BoG rolls out measures to stop dollar pricing
The Bank of Ghana (BoG) is to enforce legal tender laws rigorously, particularly in sectors where foreign currency pricing has become the norm, as part of measures to stop dollar pricing in the country.
“The ongoing rollout of the e-Cedi, our digital currency, will be seamlessly integrated with retail payment systems to guarantee that even as we transition to a digital economy, the cedi remains at the forefront of financial transactions,” the Governor of the BoG, Dr Johnson Pandit Asiama, said.
He also said that the central bank would soon complete a comprehensive regulatory framework for virtual asset service providers (VASPs) to bring the much-needed oversight to the rapidly evolving digital asset landscape.
That, he said, would bring cryptocurrency exchanges and digital asset platforms under formal oversight, align them with anti-money laundering and counter the financing of terrorism rules by ensuring that digital innovation supports, rather than undermines forex control and monetary stability.
Event
The Governor, who was speaking at a Thought Leadership programme at the Graphic Business/Stanbic Bank Breakfast Meeting in Accra on Monday, said in spite of transacting locally, many businesses continued to price goods and services in US dollars, especially in areas such as real estate, education and luxury retail.
The programme was a joint initiative of the Graphic Communications Group Ltd (GCGL) and Stanbic Bank Ghana.
It is a series of dialogues held quarterly that features selected topics aimed at influencing government policies in favour of businesses.
Breach of law
Dr Asiama said the persistent and deep-rooted culture of dollarisation in the economy did not only breach legal tender laws but also undermined public trust and confidence in the cedi, compromising the country's economic stability and financial sovereignty.
Dr Asiama said that although export earnings had shown an upward trend, a considerable proportion of the funds were either being retained in foreign accounts or not being productively reinvested in the local economy, thereby depriving the country of potential economic benefits and hindering sustainable growth.
He said the country’s formal savings rate remained low, and that export value retention, particularly among SMEs and in the informal sector, was far below potential.
Enforcing measures
The Chairman of the Securities and Exchange Commission (SEC) Governing Board, Dr Adu Anane-Antwi, also said that steps must be put in place to ensure foreign currencies chased the cedi to promote a more stable foreign exchange market.
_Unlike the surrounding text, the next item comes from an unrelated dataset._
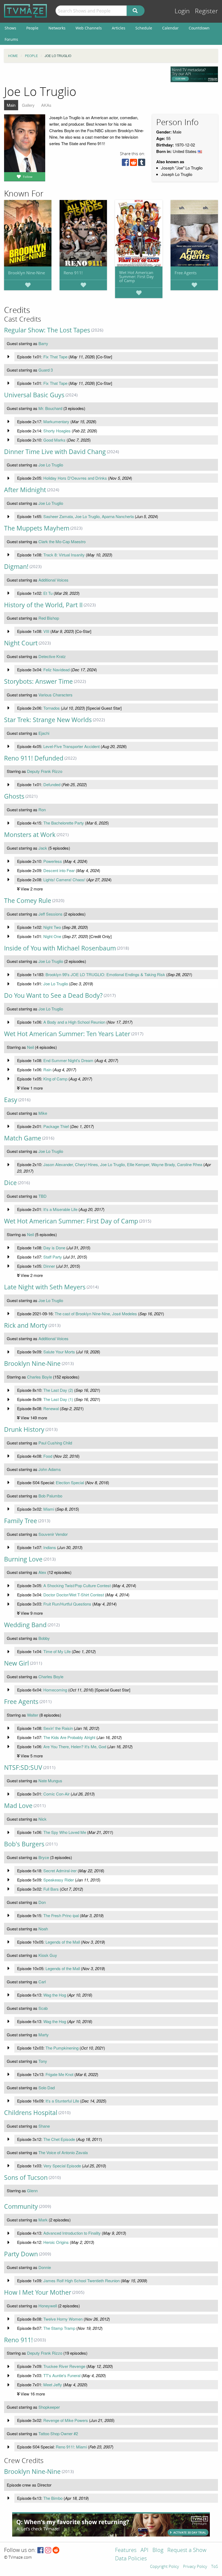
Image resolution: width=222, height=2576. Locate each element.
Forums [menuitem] (11, 39)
“Most of us have travelled outside where you cannot use the dollar to pay your hotel bills. I have experienced that in South Africa, Kenya, Ethiopia and South Korea,” he said.
The Managing Director of the Ghana Stock Exchange (GSE), Abena Amoah, also proposed the promotion of Ghanaian ownership in a larger number of companies as part of measures to retain more foreign currencies.
“A few years ago, MTN came to the market and was required to sell 30 per cent of its shares to Ghanaians using the Ghana Stock Exchange, which means that of all the dividends MTN has now paid, at least 30 per cent is retained with the larger Ghanaian community,” she said.